My mare began stall kicking last year while being treated for lamintis/founder. She was never locked in her stall, but had access to her 30x20 paddock. She was prevented from going out into the dry lot and track system for a few months.
Coincident with the stall kicking commencing was a huge change in her diet, medications, and supplements, all with the intention of helping her through her acute laminitis crisis. She was put on a number of drugs and NSAIDs that she is no longer on. She was given injectable thyroid, which truly did save her life. She is no longer on that. She was put on large doses of magnesium chloride in solution, which she still is on. She also gets Vermont Blend, iodised salt, and vit E. And she was put on a very strict diet, which she is still on (got 100 lbs off her in 5 months and she still needs to lose another 50#)

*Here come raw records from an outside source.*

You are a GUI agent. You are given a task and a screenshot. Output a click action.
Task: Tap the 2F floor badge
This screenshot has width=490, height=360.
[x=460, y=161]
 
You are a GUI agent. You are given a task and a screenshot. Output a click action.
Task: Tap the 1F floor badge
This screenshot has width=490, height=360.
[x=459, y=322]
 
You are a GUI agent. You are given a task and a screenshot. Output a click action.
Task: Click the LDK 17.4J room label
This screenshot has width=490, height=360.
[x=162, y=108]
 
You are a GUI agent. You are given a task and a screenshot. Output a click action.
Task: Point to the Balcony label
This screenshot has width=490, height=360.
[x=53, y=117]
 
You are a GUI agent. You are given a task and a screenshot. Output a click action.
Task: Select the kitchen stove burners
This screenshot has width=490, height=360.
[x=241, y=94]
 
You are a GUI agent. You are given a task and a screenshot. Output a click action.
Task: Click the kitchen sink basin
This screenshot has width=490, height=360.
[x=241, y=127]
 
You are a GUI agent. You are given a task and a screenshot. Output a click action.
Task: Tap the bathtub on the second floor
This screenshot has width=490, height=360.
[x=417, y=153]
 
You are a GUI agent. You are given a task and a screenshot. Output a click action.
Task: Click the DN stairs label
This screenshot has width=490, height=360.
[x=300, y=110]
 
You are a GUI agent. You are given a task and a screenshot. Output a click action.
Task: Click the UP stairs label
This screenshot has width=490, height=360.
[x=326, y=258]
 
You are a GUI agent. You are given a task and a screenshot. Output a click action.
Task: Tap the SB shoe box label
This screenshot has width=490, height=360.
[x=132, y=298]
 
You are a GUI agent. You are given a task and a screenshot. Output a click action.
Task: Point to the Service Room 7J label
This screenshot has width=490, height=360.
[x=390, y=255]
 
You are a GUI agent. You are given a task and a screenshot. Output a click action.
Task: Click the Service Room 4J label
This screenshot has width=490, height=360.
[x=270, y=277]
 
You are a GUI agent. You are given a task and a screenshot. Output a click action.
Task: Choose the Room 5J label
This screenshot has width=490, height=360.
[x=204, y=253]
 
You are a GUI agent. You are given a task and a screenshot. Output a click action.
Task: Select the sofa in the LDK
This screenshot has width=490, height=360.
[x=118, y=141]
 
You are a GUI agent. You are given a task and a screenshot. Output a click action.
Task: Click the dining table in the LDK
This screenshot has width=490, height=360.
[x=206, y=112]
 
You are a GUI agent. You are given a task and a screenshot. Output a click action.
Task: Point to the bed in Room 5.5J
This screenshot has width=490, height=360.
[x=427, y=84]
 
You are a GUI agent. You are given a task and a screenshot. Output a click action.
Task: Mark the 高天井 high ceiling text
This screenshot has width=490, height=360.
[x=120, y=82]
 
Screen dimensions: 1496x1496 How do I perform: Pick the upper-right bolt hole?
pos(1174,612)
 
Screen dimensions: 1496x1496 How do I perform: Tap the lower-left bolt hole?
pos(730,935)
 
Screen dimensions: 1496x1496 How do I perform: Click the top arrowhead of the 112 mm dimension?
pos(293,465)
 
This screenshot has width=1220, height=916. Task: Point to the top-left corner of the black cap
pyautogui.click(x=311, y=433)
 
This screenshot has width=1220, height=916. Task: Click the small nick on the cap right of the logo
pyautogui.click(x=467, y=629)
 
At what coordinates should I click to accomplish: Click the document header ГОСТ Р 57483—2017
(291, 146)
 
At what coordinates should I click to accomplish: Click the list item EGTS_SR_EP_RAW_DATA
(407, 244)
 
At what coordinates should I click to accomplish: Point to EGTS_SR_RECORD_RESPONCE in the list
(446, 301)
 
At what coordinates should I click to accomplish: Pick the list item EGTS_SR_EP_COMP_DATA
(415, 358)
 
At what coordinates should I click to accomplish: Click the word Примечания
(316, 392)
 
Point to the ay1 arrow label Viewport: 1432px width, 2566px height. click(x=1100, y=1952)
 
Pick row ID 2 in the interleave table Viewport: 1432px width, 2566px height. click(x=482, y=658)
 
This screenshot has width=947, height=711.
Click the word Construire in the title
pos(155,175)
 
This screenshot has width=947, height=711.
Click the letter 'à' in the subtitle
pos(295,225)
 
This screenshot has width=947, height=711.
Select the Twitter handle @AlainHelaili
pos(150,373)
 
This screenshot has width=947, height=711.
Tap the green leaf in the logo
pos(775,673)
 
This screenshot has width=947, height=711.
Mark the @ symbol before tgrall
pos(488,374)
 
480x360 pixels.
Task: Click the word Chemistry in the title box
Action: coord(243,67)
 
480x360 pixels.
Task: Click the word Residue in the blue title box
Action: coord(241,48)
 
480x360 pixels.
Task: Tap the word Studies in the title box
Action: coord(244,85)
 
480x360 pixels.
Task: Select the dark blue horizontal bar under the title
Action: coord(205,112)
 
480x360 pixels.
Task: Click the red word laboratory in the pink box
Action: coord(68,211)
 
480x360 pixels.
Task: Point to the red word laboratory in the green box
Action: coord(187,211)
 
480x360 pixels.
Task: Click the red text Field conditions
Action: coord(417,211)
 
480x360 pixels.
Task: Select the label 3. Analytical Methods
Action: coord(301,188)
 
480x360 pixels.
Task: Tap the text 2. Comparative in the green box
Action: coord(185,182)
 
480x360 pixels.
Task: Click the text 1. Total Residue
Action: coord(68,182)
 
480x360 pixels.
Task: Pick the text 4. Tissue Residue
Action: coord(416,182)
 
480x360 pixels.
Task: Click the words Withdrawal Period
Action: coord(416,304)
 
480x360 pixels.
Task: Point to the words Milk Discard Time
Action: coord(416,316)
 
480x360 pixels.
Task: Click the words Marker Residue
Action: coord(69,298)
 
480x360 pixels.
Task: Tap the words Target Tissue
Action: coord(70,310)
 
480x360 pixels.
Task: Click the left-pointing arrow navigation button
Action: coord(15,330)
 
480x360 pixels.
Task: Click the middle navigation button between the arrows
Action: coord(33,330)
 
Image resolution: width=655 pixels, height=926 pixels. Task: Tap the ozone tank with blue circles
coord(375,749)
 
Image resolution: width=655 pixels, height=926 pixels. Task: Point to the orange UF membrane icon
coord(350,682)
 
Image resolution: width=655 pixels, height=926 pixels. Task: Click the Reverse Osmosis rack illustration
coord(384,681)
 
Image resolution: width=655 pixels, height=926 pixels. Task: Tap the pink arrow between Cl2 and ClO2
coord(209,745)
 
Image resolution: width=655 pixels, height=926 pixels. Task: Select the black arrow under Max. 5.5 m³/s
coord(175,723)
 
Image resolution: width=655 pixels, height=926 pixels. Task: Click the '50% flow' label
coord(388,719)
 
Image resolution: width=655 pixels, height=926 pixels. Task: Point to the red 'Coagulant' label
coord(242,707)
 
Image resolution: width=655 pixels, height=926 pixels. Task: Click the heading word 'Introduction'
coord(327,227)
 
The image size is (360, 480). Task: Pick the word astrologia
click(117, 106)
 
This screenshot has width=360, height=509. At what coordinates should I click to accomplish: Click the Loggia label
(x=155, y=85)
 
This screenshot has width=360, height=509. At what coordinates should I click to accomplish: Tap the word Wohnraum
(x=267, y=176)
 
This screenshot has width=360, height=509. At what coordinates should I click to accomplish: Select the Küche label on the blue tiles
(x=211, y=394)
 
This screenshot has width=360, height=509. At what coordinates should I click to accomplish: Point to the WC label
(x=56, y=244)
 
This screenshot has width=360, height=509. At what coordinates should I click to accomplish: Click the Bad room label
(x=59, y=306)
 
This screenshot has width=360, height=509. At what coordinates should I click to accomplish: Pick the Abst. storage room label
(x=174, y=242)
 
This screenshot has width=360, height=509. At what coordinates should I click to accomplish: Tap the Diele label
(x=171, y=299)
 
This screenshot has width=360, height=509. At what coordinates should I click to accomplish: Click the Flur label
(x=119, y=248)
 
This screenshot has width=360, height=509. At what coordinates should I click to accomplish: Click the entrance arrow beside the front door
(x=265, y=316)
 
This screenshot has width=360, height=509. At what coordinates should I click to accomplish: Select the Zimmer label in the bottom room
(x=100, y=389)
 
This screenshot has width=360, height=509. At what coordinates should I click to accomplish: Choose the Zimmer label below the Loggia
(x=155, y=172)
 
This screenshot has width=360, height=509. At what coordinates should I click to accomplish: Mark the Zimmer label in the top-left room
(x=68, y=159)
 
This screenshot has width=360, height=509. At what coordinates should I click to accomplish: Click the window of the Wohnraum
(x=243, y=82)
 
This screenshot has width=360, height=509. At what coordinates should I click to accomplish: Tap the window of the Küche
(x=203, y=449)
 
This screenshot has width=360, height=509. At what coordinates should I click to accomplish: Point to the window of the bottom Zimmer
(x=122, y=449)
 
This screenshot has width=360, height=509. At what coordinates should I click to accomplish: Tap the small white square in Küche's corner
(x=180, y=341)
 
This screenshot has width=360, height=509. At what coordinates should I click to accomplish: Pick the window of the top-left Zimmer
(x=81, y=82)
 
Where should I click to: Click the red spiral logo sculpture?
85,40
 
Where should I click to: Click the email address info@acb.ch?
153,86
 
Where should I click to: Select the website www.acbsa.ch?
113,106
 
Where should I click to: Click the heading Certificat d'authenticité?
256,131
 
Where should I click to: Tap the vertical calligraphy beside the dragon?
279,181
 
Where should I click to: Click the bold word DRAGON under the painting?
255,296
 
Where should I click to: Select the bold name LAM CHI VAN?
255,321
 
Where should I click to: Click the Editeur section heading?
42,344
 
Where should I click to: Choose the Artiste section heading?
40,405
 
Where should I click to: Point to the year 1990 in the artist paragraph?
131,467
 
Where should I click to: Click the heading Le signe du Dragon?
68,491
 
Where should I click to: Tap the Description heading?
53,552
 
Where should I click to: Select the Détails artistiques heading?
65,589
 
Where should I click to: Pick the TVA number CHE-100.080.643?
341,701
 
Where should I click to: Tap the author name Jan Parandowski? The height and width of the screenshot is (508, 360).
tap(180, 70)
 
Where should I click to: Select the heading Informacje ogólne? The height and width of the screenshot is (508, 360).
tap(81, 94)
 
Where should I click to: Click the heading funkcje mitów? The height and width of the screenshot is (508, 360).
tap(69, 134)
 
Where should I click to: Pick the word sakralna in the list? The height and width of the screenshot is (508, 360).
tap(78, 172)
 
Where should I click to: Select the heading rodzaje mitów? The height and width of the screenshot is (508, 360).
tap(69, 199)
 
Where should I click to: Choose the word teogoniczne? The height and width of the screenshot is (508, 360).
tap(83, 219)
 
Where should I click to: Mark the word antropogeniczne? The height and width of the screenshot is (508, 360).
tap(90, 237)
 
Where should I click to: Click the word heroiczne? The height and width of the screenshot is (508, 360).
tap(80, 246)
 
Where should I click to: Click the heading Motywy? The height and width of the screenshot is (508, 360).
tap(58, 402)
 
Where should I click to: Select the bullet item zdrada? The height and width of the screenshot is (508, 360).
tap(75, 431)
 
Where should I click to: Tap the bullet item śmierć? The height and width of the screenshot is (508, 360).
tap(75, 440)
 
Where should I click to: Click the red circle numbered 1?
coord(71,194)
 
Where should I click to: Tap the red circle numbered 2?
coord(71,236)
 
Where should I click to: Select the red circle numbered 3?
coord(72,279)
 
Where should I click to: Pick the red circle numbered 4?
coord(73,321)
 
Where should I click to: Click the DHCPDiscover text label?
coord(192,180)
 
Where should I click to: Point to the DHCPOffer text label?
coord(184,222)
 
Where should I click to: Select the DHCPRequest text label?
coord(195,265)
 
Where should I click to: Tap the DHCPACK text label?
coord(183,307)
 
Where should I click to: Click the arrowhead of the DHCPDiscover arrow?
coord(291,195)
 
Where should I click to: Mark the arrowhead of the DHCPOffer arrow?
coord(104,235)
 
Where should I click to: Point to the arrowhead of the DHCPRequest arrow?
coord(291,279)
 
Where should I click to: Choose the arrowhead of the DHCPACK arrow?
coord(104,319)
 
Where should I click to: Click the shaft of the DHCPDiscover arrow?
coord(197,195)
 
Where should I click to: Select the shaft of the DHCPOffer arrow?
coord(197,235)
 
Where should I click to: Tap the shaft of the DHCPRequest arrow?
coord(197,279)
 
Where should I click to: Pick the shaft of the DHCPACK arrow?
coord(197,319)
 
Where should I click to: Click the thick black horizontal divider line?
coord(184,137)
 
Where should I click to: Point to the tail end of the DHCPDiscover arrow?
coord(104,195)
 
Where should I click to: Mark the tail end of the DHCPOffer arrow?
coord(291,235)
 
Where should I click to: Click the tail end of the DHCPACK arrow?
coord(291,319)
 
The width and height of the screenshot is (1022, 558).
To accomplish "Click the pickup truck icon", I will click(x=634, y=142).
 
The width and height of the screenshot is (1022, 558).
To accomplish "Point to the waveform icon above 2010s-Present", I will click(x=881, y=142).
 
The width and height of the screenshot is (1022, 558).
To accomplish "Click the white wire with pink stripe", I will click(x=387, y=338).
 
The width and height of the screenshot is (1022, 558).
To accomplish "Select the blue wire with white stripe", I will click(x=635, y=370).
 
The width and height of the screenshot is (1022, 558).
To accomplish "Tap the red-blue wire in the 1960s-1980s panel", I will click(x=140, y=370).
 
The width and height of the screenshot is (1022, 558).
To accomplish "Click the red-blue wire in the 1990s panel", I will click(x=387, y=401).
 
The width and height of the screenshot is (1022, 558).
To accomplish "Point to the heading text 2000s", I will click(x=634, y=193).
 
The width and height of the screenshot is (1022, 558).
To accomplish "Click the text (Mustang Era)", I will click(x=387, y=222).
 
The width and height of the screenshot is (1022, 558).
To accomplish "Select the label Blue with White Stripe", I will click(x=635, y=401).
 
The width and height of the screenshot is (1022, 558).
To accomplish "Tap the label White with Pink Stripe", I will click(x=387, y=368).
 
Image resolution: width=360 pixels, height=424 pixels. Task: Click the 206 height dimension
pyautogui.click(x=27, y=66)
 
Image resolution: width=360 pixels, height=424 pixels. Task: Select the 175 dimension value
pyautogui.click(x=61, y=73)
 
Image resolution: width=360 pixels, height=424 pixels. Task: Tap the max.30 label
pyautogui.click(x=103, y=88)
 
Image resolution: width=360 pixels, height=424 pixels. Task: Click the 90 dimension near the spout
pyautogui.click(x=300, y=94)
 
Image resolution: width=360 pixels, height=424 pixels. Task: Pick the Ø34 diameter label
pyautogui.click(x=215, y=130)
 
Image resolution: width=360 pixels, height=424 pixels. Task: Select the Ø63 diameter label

The stall kicking began with a vengeance, accompanied by tons of very loud squealing and screaming that alarmed the entire neighborhood (one neighbor down the road came running with a gun, thinking my mare must be fighting off a mountain lion). She severely injured her left hind from the kicking and was 3 legged lame a few days, but got over it. She also punched through the steel siding of the barn exterior. I had to carefully examine her every day for injuries–there were plenty of cuts.
She has always been a defensive kicker around other horses–a behavior I managed to get to go extinct–and if she is irritated under saddle she’ll kick out and pin her ears–but she has never ever kicked her stall before in the ten years I’ve owned her. While I was trying to figure out what was going on, she pretty much smashed her stall to smithereens.
My hunch was that the thyroid injections had made her hyperthyroid, so I put her on ThyroL powder instead and started reducing the dose. When I got her down to about a teaspoon a day, the screaming fits ceased and the nonstop kicking stopped, but she would still do little squeals in the barn aisle and kick the air, and we would still find nails popping out of the wooden stall walls where she shook them loose with kicks.
I got her down to 1/4 tsp of ThyroL and the vet said it was okay to quit giving it to her, but the stall kicking persisted. He did a repro exam and found her ovaries to be perfectly normal for her age, and u/s showed nothing untoward. Rather than run a bunch of blood work that might be inconclusive, he prescribed a trial run of the generic version of ReguMate. In two days of 10ml/day the kicking stopped. We know because we screwed new boards over the old ones, and there were no indents. I left her on ReguMate for a week, then took her off to see if the behavior came back. She was off it only 2 days when the stall kicking resumed and she broke the new boards. So now she’s back on the ReguMate.
Does anyone see anything here that might account for this behavior? Normal repro exam, never did this before, but maybe the thyroid medication changed her hormonal balance? Could heavy mag chloride dosing cause this?
I do not want to keep her on ReguMate the rest of her life. She’s never been a mare that exhibited issues–in fact, I never can tell when she is in heat, it’s never changed her behavior. Could something else besides her hormones be the cause? And if it is her hormones, is there anything less expensive and less dangerous to handle that will help her?
She’s been back on her track for months, is back in regular ridden work, and is very comfortable under saddle. She is never confined and can leave her stall 24 hrs a day.